<<<<

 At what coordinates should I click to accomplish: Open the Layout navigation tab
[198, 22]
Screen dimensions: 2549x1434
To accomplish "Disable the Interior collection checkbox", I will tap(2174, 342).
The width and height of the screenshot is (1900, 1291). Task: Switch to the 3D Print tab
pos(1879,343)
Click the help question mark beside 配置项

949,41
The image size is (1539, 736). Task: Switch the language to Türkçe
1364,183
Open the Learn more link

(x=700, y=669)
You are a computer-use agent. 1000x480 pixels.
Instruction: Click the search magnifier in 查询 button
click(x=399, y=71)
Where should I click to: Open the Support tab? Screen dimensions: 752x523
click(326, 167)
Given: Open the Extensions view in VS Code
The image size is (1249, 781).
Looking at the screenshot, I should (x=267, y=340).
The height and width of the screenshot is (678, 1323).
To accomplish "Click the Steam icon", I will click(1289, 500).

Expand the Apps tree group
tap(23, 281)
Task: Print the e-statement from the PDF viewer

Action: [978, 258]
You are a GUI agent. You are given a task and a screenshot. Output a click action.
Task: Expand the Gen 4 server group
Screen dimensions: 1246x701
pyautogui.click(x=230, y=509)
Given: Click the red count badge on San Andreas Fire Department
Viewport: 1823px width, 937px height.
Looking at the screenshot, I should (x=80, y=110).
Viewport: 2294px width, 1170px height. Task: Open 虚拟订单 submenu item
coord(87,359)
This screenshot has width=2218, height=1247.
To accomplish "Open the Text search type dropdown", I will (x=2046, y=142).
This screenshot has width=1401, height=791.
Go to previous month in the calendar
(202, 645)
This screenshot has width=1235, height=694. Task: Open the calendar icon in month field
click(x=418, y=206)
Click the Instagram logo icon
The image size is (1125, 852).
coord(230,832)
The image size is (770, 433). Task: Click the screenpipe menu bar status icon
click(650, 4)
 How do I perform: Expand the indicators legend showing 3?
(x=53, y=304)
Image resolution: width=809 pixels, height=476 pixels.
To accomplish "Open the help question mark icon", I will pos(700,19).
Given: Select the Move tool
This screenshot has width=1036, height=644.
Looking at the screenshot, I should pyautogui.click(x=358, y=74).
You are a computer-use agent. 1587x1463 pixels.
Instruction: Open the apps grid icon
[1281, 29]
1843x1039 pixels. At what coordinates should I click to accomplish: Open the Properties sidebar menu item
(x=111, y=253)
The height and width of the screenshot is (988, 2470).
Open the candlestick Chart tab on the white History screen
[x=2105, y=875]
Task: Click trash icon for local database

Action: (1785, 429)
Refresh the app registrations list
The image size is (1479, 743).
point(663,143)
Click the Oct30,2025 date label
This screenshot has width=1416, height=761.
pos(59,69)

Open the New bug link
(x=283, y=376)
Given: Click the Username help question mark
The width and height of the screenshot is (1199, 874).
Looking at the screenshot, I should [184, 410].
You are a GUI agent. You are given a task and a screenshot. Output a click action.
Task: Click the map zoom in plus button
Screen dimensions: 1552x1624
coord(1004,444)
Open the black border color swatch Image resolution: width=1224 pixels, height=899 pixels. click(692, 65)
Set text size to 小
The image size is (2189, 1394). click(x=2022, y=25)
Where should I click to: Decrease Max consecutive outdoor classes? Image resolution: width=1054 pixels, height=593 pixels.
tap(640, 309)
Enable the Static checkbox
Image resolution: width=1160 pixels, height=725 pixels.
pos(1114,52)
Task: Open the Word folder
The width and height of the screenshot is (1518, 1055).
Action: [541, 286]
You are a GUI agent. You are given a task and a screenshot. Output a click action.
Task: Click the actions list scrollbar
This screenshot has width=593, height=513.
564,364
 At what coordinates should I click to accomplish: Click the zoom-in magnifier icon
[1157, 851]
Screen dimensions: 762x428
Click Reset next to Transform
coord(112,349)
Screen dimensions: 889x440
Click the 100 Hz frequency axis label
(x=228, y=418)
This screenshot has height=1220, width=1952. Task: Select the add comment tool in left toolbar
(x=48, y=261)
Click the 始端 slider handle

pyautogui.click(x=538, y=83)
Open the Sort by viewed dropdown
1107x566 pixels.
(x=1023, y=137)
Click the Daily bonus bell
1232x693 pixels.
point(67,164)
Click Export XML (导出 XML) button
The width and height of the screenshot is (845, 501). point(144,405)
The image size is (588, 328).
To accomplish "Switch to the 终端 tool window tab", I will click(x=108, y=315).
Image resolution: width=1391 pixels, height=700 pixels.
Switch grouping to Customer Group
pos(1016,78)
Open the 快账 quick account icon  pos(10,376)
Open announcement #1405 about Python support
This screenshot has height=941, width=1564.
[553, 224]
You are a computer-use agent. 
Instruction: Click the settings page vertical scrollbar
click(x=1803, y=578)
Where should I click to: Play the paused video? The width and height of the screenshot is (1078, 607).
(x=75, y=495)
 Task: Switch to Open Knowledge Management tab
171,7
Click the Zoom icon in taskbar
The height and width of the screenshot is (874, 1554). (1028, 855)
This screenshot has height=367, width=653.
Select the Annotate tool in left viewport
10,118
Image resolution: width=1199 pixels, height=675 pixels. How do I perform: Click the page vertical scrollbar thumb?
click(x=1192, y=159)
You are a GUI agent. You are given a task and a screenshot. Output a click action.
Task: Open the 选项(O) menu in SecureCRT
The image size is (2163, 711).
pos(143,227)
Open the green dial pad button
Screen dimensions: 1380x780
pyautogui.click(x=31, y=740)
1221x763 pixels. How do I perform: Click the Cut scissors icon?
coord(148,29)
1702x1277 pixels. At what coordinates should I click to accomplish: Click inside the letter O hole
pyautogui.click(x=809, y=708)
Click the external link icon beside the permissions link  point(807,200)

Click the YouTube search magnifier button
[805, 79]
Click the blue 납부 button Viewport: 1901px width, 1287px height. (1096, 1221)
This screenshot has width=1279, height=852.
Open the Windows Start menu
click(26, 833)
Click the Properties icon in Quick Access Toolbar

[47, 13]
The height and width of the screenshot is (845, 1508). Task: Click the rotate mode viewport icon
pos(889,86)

>>>>

Line by line, copy the records exactly.

 At what coordinates should I click to accomplish: Open the Layout navigation tab
[198, 22]
Screen dimensions: 2549x1434
To accomplish "Disable the Interior collection checkbox", I will tap(2174, 342).
The width and height of the screenshot is (1900, 1291). Task: Switch to the 3D Print tab
pos(1879,343)
Click the help question mark beside 配置项

949,41
The image size is (1539, 736). Task: Switch the language to Türkçe
1364,183
Open the Learn more link

(x=700, y=669)
You are a computer-use agent. 1000x480 pixels.
Instruction: Click the search magnifier in 查询 button
click(x=399, y=71)
Where should I click to: Open the Support tab? Screen dimensions: 752x523
click(326, 167)
Given: Open the Extensions view in VS Code
The image size is (1249, 781).
Looking at the screenshot, I should (x=267, y=340).
The height and width of the screenshot is (678, 1323).
To accomplish "Click the Steam icon", I will click(1289, 500).

Expand the Apps tree group
tap(23, 281)
Task: Print the e-statement from the PDF viewer

Action: [978, 258]
You are a GUI agent. You are given a task and a screenshot. Output a click action.
Task: Expand the Gen 4 server group
Screen dimensions: 1246x701
pyautogui.click(x=230, y=509)
Given: Click the red count badge on San Andreas Fire Department
Viewport: 1823px width, 937px height.
Looking at the screenshot, I should (x=80, y=110).
Viewport: 2294px width, 1170px height. Task: Open 虚拟订单 submenu item
coord(87,359)
This screenshot has width=2218, height=1247.
To accomplish "Open the Text search type dropdown", I will (x=2046, y=142).
This screenshot has width=1401, height=791.
Go to previous month in the calendar
(202, 645)
This screenshot has width=1235, height=694. Task: Open the calendar icon in month field
click(x=418, y=206)
Click the Instagram logo icon
The image size is (1125, 852).
coord(230,832)
The image size is (770, 433). Task: Click the screenpipe menu bar status icon
click(650, 4)
 How do I perform: Expand the indicators legend showing 3?
(x=53, y=304)
Image resolution: width=809 pixels, height=476 pixels.
To accomplish "Open the help question mark icon", I will pos(700,19).
Given: Select the Move tool
This screenshot has width=1036, height=644.
Looking at the screenshot, I should pyautogui.click(x=358, y=74).
You are a computer-use agent. 1587x1463 pixels.
Instruction: Open the apps grid icon
[1281, 29]
1843x1039 pixels. At what coordinates should I click to accomplish: Open the Properties sidebar menu item
(x=111, y=253)
The height and width of the screenshot is (988, 2470).
Open the candlestick Chart tab on the white History screen
[x=2105, y=875]
Task: Click trash icon for local database

Action: (1785, 429)
Refresh the app registrations list
The image size is (1479, 743).
point(663,143)
Click the Oct30,2025 date label
This screenshot has width=1416, height=761.
pos(59,69)

Open the New bug link
(x=283, y=376)
Given: Click the Username help question mark
The width and height of the screenshot is (1199, 874).
Looking at the screenshot, I should [184, 410].
You are a GUI agent. You are given a task and a screenshot. Output a click action.
Task: Click the map zoom in plus button
Screen dimensions: 1552x1624
coord(1004,444)
Open the black border color swatch Image resolution: width=1224 pixels, height=899 pixels. click(692, 65)
Set text size to 小
The image size is (2189, 1394). click(x=2022, y=25)
Where should I click to: Decrease Max consecutive outdoor classes? Image resolution: width=1054 pixels, height=593 pixels.
tap(640, 309)
Enable the Static checkbox
Image resolution: width=1160 pixels, height=725 pixels.
pos(1114,52)
Task: Open the Word folder
The width and height of the screenshot is (1518, 1055).
Action: [541, 286]
You are a GUI agent. You are given a task and a screenshot. Output a click action.
Task: Click the actions list scrollbar
This screenshot has width=593, height=513.
564,364
 At what coordinates should I click to accomplish: Click the zoom-in magnifier icon
[1157, 851]
Screen dimensions: 762x428
Click Reset next to Transform
coord(112,349)
Screen dimensions: 889x440
Click the 100 Hz frequency axis label
(x=228, y=418)
This screenshot has height=1220, width=1952. Task: Select the add comment tool in left toolbar
(x=48, y=261)
Click the 始端 slider handle

pyautogui.click(x=538, y=83)
Open the Sort by viewed dropdown
1107x566 pixels.
(x=1023, y=137)
Click the Daily bonus bell
1232x693 pixels.
point(67,164)
Click Export XML (导出 XML) button
The width and height of the screenshot is (845, 501). point(144,405)
The image size is (588, 328).
To accomplish "Switch to the 终端 tool window tab", I will click(x=108, y=315).
Image resolution: width=1391 pixels, height=700 pixels.
Switch grouping to Customer Group
pos(1016,78)
Open the 快账 quick account icon  pos(10,376)
Open announcement #1405 about Python support
This screenshot has height=941, width=1564.
[553, 224]
You are a computer-use agent. 
Instruction: Click the settings page vertical scrollbar
click(x=1803, y=578)
Where should I click to: Play the paused video? The width and height of the screenshot is (1078, 607).
(x=75, y=495)
 Task: Switch to Open Knowledge Management tab
171,7
Click the Zoom icon in taskbar
The height and width of the screenshot is (874, 1554). (1028, 855)
This screenshot has height=367, width=653.
Select the Annotate tool in left viewport
10,118
Image resolution: width=1199 pixels, height=675 pixels. How do I perform: Click the page vertical scrollbar thumb?
click(x=1192, y=159)
You are a GUI agent. You are given a task and a screenshot. Output a click action.
Task: Open the 选项(O) menu in SecureCRT
The image size is (2163, 711).
pos(143,227)
Open the green dial pad button
Screen dimensions: 1380x780
pyautogui.click(x=31, y=740)
1221x763 pixels. How do I perform: Click the Cut scissors icon?
coord(148,29)
1702x1277 pixels. At what coordinates should I click to accomplish: Click inside the letter O hole
pyautogui.click(x=809, y=708)
Click the external link icon beside the permissions link  point(807,200)

Click the YouTube search magnifier button
[805, 79]
Click the blue 납부 button Viewport: 1901px width, 1287px height. (1096, 1221)
This screenshot has width=1279, height=852.
Open the Windows Start menu
click(26, 833)
Click the Properties icon in Quick Access Toolbar

[47, 13]
The height and width of the screenshot is (845, 1508). Task: Click the rotate mode viewport icon
pos(889,86)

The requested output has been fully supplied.